Stored dataset items
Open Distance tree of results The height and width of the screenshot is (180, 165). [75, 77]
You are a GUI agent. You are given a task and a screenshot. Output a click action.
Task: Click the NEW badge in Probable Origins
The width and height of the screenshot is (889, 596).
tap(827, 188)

Exercise goal
Print the line containing "Task: Click the NEW badge in Probable Origins" and every line after it to the end of the records above, exactly as written, and nothing else.

Expected output
Task: Click the NEW badge in Probable Origins
The width and height of the screenshot is (889, 596).
tap(827, 188)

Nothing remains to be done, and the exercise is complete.